### Activity
Could you reproduce every record below exactly as written?

### Data listing

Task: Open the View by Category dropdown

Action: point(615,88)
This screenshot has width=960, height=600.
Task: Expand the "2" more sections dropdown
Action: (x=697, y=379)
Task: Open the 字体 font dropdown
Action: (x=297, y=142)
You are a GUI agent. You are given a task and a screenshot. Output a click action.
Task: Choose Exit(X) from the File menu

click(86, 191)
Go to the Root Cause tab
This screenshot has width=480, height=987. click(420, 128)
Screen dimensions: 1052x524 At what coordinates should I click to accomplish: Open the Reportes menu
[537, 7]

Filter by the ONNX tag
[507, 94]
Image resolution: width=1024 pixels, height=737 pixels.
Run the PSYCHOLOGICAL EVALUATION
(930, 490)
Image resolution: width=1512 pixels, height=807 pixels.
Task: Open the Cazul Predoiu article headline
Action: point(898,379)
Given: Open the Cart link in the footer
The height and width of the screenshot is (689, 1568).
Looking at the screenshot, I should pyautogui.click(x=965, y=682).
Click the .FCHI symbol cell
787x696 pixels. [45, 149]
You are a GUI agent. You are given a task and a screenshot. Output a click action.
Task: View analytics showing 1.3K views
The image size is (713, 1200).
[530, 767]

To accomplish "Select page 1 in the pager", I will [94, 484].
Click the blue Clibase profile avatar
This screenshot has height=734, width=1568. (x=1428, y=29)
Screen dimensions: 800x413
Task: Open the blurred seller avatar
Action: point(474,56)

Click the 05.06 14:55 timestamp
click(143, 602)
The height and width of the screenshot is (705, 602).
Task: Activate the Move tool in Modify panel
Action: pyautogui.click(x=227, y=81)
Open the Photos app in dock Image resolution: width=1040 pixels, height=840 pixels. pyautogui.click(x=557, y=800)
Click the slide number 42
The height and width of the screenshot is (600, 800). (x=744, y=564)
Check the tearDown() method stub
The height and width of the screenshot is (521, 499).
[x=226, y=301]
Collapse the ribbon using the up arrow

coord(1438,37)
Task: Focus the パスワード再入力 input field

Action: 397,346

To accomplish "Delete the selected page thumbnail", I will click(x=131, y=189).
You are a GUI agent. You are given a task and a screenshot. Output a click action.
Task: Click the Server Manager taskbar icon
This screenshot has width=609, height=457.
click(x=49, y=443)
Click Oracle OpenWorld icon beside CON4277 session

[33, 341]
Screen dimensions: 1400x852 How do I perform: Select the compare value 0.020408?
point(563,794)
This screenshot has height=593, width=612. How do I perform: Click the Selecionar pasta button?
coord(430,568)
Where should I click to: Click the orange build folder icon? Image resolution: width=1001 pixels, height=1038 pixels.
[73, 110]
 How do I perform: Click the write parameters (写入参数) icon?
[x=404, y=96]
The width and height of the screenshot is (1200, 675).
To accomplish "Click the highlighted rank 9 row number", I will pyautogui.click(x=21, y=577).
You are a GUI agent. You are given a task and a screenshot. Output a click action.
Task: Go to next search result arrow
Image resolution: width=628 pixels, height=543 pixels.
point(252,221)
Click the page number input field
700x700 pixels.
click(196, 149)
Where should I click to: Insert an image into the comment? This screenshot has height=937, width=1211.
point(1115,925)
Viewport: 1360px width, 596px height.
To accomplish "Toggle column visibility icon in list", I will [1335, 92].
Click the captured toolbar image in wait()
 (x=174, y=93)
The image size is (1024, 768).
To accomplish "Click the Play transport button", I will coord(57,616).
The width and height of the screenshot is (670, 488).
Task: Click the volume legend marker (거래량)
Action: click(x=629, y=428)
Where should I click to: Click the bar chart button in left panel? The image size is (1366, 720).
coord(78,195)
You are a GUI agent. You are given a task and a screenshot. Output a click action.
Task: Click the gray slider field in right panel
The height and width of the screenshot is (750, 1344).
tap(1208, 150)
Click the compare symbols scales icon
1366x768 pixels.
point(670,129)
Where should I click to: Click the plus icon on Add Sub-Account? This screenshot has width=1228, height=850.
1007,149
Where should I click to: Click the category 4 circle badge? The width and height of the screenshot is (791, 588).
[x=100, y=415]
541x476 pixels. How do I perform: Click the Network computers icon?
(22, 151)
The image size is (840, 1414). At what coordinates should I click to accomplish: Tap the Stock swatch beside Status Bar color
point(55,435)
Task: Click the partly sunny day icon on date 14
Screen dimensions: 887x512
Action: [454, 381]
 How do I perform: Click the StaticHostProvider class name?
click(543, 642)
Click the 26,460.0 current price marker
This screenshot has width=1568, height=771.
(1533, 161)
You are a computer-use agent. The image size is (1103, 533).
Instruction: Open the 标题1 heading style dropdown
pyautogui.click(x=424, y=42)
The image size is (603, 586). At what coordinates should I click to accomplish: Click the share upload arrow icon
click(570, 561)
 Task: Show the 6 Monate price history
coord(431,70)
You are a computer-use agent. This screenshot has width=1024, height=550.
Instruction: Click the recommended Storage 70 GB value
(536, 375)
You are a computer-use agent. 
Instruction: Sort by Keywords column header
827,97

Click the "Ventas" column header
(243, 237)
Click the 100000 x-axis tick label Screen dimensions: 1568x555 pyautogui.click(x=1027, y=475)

### Solution to the exercise
Task: Open the View by Category dropdown

Action: point(615,88)
This screenshot has width=960, height=600.
Task: Expand the "2" more sections dropdown
Action: (x=697, y=379)
Task: Open the 字体 font dropdown
Action: (x=297, y=142)
You are a GUI agent. You are given a task and a screenshot. Output a click action.
Task: Choose Exit(X) from the File menu

click(86, 191)
Go to the Root Cause tab
This screenshot has width=480, height=987. click(420, 128)
Screen dimensions: 1052x524 At what coordinates should I click to accomplish: Open the Reportes menu
[537, 7]

Filter by the ONNX tag
[507, 94]
Image resolution: width=1024 pixels, height=737 pixels.
Run the PSYCHOLOGICAL EVALUATION
(930, 490)
Image resolution: width=1512 pixels, height=807 pixels.
Task: Open the Cazul Predoiu article headline
Action: point(898,379)
Given: Open the Cart link in the footer
The height and width of the screenshot is (689, 1568).
Looking at the screenshot, I should pyautogui.click(x=965, y=682).
Click the .FCHI symbol cell
787x696 pixels. [45, 149]
You are a GUI agent. You are given a task and a screenshot. Output a click action.
Task: View analytics showing 1.3K views
The image size is (713, 1200).
[530, 767]

To accomplish "Select page 1 in the pager", I will [94, 484].
Click the blue Clibase profile avatar
This screenshot has height=734, width=1568. (x=1428, y=29)
Screen dimensions: 800x413
Task: Open the blurred seller avatar
Action: point(474,56)

Click the 05.06 14:55 timestamp
click(143, 602)
The height and width of the screenshot is (705, 602).
Task: Activate the Move tool in Modify panel
Action: pyautogui.click(x=227, y=81)
Open the Photos app in dock Image resolution: width=1040 pixels, height=840 pixels. pyautogui.click(x=557, y=800)
Click the slide number 42
The height and width of the screenshot is (600, 800). (x=744, y=564)
Check the tearDown() method stub
The height and width of the screenshot is (521, 499).
[x=226, y=301]
Collapse the ribbon using the up arrow

coord(1438,37)
Task: Focus the パスワード再入力 input field

Action: 397,346

To accomplish "Delete the selected page thumbnail", I will click(x=131, y=189).
You are a GUI agent. You are given a task and a screenshot. Output a click action.
Task: Click the Server Manager taskbar icon
This screenshot has width=609, height=457.
click(x=49, y=443)
Click Oracle OpenWorld icon beside CON4277 session

[33, 341]
Screen dimensions: 1400x852 How do I perform: Select the compare value 0.020408?
point(563,794)
This screenshot has height=593, width=612. How do I perform: Click the Selecionar pasta button?
coord(430,568)
Where should I click to: Click the orange build folder icon? Image resolution: width=1001 pixels, height=1038 pixels.
[73, 110]
 How do I perform: Click the write parameters (写入参数) icon?
[x=404, y=96]
The width and height of the screenshot is (1200, 675).
To accomplish "Click the highlighted rank 9 row number", I will pyautogui.click(x=21, y=577).
You are a GUI agent. You are given a task and a screenshot. Output a click action.
Task: Go to next search result arrow
Image resolution: width=628 pixels, height=543 pixels.
point(252,221)
Click the page number input field
700x700 pixels.
click(196, 149)
Where should I click to: Insert an image into the comment? This screenshot has height=937, width=1211.
point(1115,925)
Viewport: 1360px width, 596px height.
To accomplish "Toggle column visibility icon in list", I will [1335, 92].
Click the captured toolbar image in wait()
 (x=174, y=93)
The image size is (1024, 768).
To accomplish "Click the Play transport button", I will coord(57,616).
The width and height of the screenshot is (670, 488).
Task: Click the volume legend marker (거래량)
Action: click(x=629, y=428)
Where should I click to: Click the bar chart button in left panel? The image size is (1366, 720).
coord(78,195)
You are a GUI agent. You are given a task and a screenshot. Output a click action.
Task: Click the gray slider field in right panel
The height and width of the screenshot is (750, 1344).
tap(1208, 150)
Click the compare symbols scales icon
1366x768 pixels.
point(670,129)
Where should I click to: Click the plus icon on Add Sub-Account? This screenshot has width=1228, height=850.
1007,149
Where should I click to: Click the category 4 circle badge? The width and height of the screenshot is (791, 588).
[x=100, y=415]
541x476 pixels. How do I perform: Click the Network computers icon?
(22, 151)
The image size is (840, 1414). At what coordinates should I click to accomplish: Tap the Stock swatch beside Status Bar color
point(55,435)
Task: Click the partly sunny day icon on date 14
Screen dimensions: 887x512
Action: [454, 381]
 How do I perform: Click the StaticHostProvider class name?
click(543, 642)
Click the 26,460.0 current price marker
This screenshot has width=1568, height=771.
(1533, 161)
You are a computer-use agent. The image size is (1103, 533).
Instruction: Open the 标题1 heading style dropdown
pyautogui.click(x=424, y=42)
The image size is (603, 586). At what coordinates should I click to accomplish: Click the share upload arrow icon
click(570, 561)
 Task: Show the 6 Monate price history
coord(431,70)
You are a computer-use agent. This screenshot has width=1024, height=550.
Instruction: Click the recommended Storage 70 GB value
(536, 375)
You are a computer-use agent. 
Instruction: Sort by Keywords column header
827,97

Click the "Ventas" column header
(243, 237)
Click the 100000 x-axis tick label Screen dimensions: 1568x555 pyautogui.click(x=1027, y=475)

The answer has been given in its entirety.